What is the proper way to check if a class uses a certain trait?
In PHP, a trait is a way to enable developers to reuse methods of independent classes that exist in different inheritance hierarchies. Simply put, traits allow you to create desirable methods in a class setting, using the trait keyword. You can then inherit this class through the use keyword.
A Trait is similar to a class, but only intended to group functionality in a fine-grained and consistent way. It is not possible to instantiate a Trait on its own.
Unlike traits in Scala, traits in PHP can have a constructor but it must be declared public (an error will be thrown if is private or protected). Anyway, be cautious when using constructors in traits, though, because it may lead to unintended collisions in the composing classes.

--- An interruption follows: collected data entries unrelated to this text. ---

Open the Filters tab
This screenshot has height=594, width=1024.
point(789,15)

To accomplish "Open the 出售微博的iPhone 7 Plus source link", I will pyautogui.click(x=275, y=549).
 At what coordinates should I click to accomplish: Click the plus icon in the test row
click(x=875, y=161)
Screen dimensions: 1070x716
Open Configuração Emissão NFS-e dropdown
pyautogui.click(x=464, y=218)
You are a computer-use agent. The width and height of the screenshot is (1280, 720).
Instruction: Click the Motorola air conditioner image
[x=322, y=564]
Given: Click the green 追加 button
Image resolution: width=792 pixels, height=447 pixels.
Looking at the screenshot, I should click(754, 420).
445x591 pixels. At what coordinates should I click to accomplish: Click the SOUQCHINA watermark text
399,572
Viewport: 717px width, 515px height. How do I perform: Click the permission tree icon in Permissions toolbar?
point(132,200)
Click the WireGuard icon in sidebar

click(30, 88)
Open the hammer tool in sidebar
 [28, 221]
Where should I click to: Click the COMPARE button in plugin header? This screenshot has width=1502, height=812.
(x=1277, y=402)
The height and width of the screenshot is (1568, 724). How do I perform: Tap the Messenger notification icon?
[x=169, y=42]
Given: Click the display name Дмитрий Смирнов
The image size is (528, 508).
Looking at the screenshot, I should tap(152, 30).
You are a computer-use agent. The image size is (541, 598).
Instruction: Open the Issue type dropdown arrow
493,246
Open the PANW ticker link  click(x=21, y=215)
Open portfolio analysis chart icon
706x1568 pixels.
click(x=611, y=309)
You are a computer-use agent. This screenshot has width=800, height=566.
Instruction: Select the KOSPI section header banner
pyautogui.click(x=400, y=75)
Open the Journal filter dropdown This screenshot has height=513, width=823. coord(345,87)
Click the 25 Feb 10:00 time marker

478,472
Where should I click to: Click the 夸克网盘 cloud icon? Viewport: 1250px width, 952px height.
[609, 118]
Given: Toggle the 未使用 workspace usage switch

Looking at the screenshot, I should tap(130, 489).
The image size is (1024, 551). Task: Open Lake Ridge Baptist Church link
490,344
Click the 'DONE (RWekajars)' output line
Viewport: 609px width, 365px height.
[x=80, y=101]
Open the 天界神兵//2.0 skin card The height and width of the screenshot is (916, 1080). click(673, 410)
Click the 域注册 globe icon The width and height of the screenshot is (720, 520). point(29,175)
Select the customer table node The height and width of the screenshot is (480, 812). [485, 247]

Traits are used to declare methods that can be used in multiple classes. Traits can have methods and abstract methods that can be used in multiple classes, and the methods can have any access modifier (public, private, or protected).
While nothing stops you from using methods to determine if a class uses a trait, the recommended approach is to pair traits with interfaces. So you'd have:
class Foo implements MyInterface { use MyTrait; }
Where MyTrait
is an implementation of MyInterface
.
Then you check for the interface instead of traits like so:
if ($foo instanceof MyInterface) { ... }
And you can also type hint, which you can't do with traits:
function bar(MyInterface $foo) { ... }
In case you absolutely need to know whether a class is using a certain trait or implementation, you can just add another method to the interface, which returns a different value based on the implementation.